=== ABOUT THIS EXERCISE ===
Every line below between the one holding "The height and" and the one holding "Select the row checkbox for order 84", inclusive, should be copied exactly, and no other line.

=== TASK MATERIAL ===
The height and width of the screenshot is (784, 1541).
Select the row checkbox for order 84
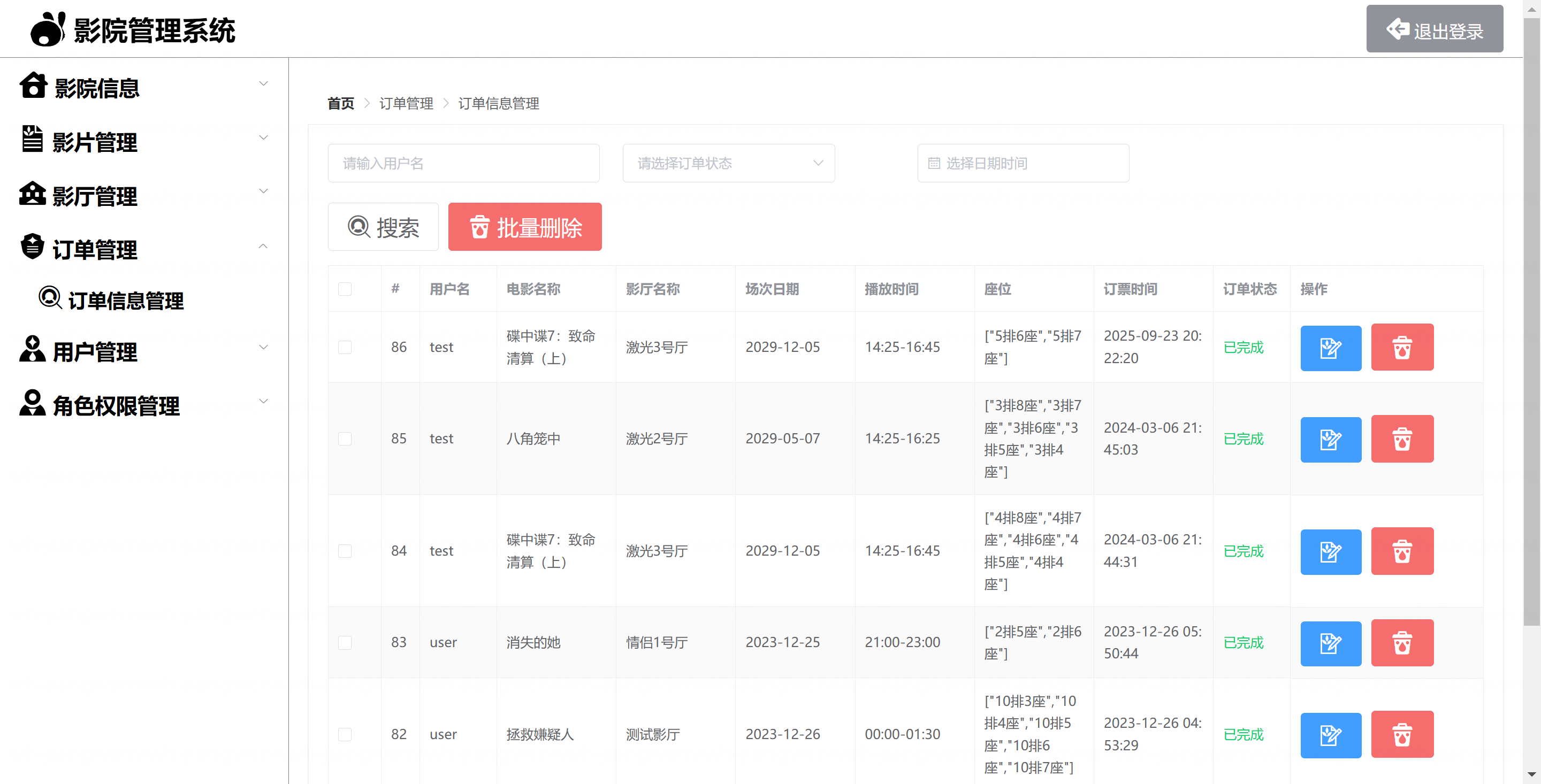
...
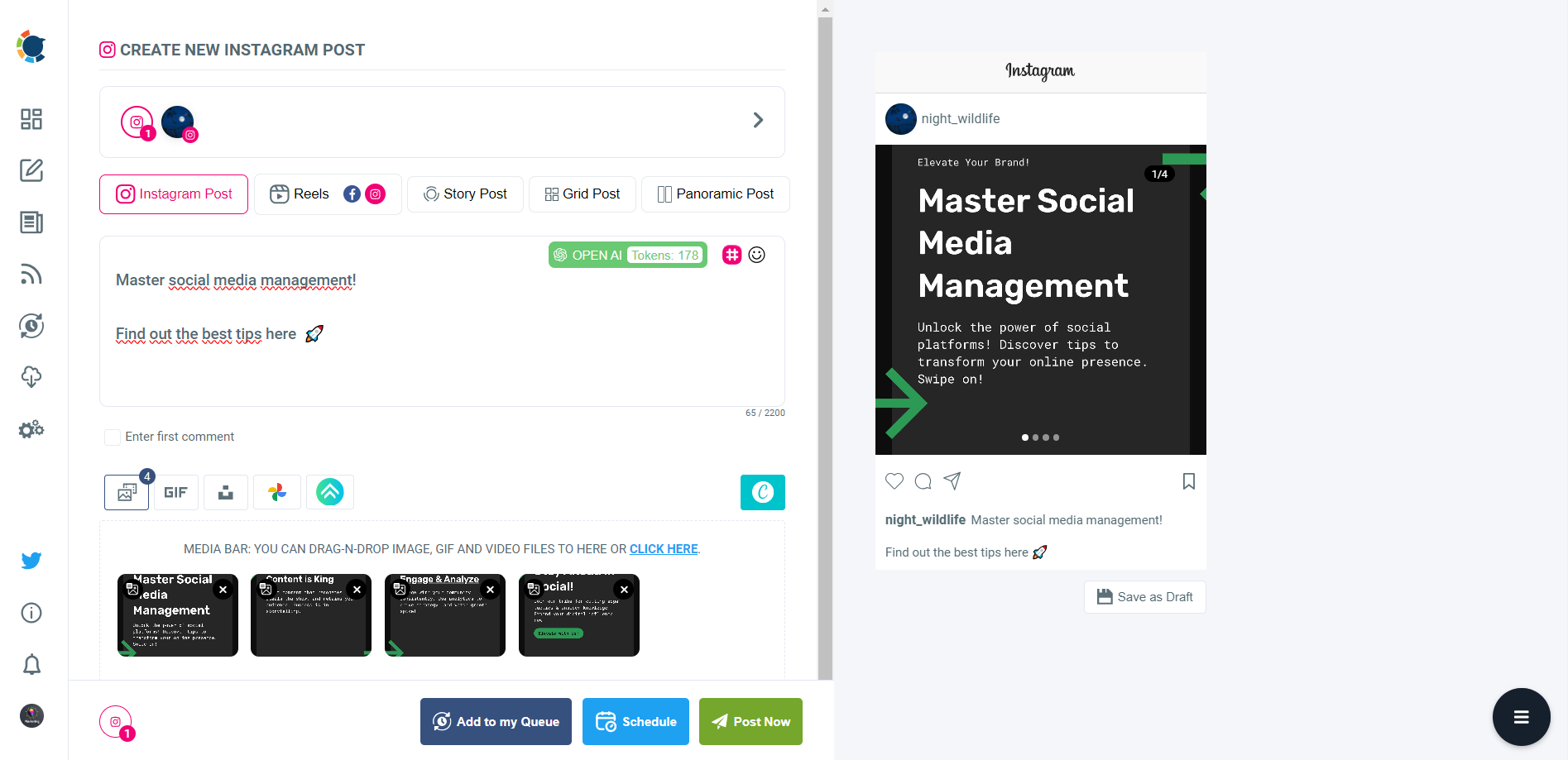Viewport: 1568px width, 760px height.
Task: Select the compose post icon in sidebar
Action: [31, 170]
--
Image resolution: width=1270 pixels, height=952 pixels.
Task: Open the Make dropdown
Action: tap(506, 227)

=== ANSWER SECTION ===
The height and width of the screenshot is (784, 1541).
Select the row checkbox for order 84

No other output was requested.